Ebon Moss-Bacharach as Wallace with his mouth open, eyes closed and arms raised to the sky in a rainstorm in Hold Your Breath

Because the true nature of the Gray Man is undefined, Wallace’s future is similarly unknown. Assuming Margaret hallucinated Wallace being the Gray Man, then the real Wallace could have simply left the property after he was kicked out. If that’s the case, Wallace’s actual location might not be all that important, because that would mean he didn’t pose nearly the level of threat he seemed to (even though he’s not a good guy either way).

If Wallace really is the Gray Man, however, the ending is much more terrifying.
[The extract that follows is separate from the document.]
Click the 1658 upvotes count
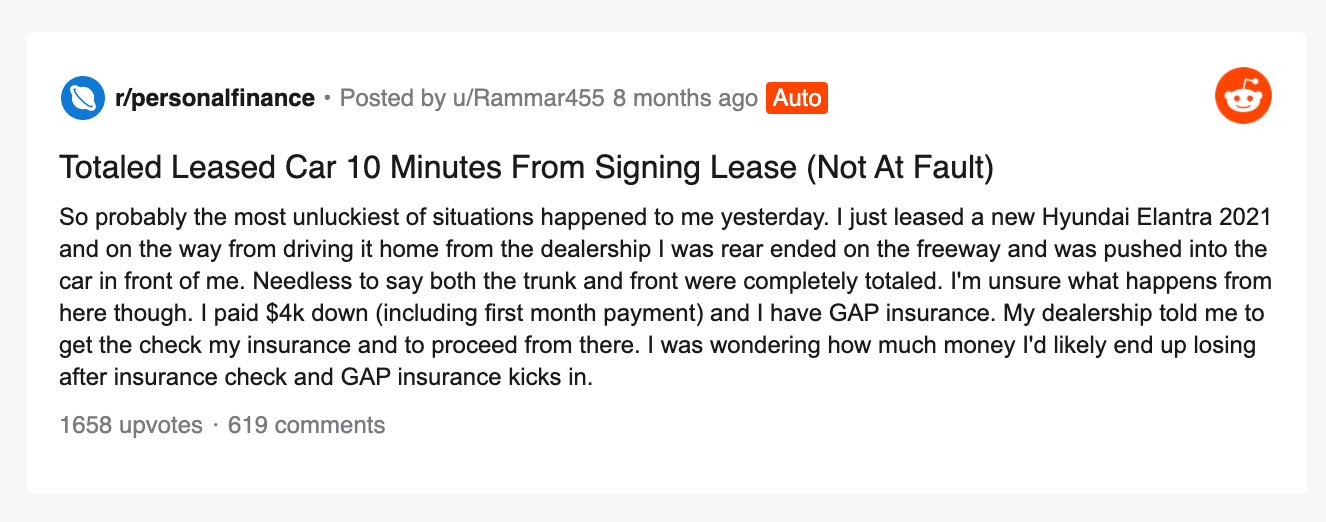The height and width of the screenshot is (522, 1326). pyautogui.click(x=131, y=425)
The Gray Man certainly wasn’t killed by the end of the movie, although Margaret was in the final dust storm of the movie. This could mean that the Gray Man is still at large, able to possess another. Hold your breath Irreary’s open conclusion also leaves a much worse possibility on the table: The Gray Man could have followed Ollie and Rose.

This could mean that the Gray Man is still at large, able to possess another.

The end of Hold Your Breath suggests that the gray man has returned


Rose look terrible on the train in holding your breath

at the end of Hold your breathRose and Ollie safely escaped their mother, who died in the dust storm (which was orchestrated by Rose in self-defense because she knew her mother was too far gone). The last scene of the movie shows the two sisters on a train, presumably to reunite with their father, who left for work in Philadelphia. In the final scene, Rose looks up and sees some specks of dust floating through the air, Which suggests the Gray Man has followed them.

Of course, this all hinges on whether the Gray Man was real in the first place. Assuming he was a true evil spirit of something possessing their mother, he may very well have continued to follow the sisters even after they ran away. But this could also be metaphorical. Rose to see the dust floating through the air could represent the feeling that as much as the two girls can leave their home, the experience will follow them – especially because it cost them their mother.

The real Gray Man legend and how it’s different to hold your breath

The directors of Hold your breathWill Joines and Karrie Crouse discuss the origins of the Gray Man, revealing that they based the villain on Southern folk tales, drawing inspiration from Joines’ upbringing and Crouse’s as well. There is a specific legend about a man called the Gray Man, who is a spirit who speaks on Pauli’s Island, warning of impending storms – quite different from the figure, who is breathed in and does terrible things. The directors also felt that it was important that the true nature of Wallace, the old man and Margaret’s moods remained uncertain.

The directors also felt that it was important that the true nature of Wallace, the old man and Margaret’s moods remained uncertain.

The directors certainly achieved what they set out to achieve in this respect. The ambiguity surrounding the true existence of the Gray Man and the degree to which Margaret has simply lost touch with reality was one of the more intriguing aspects of the movie. Hold your breath Refusal to give an answer about how Wallace and the Gray Man are connected is part of the fun of this horror thriller.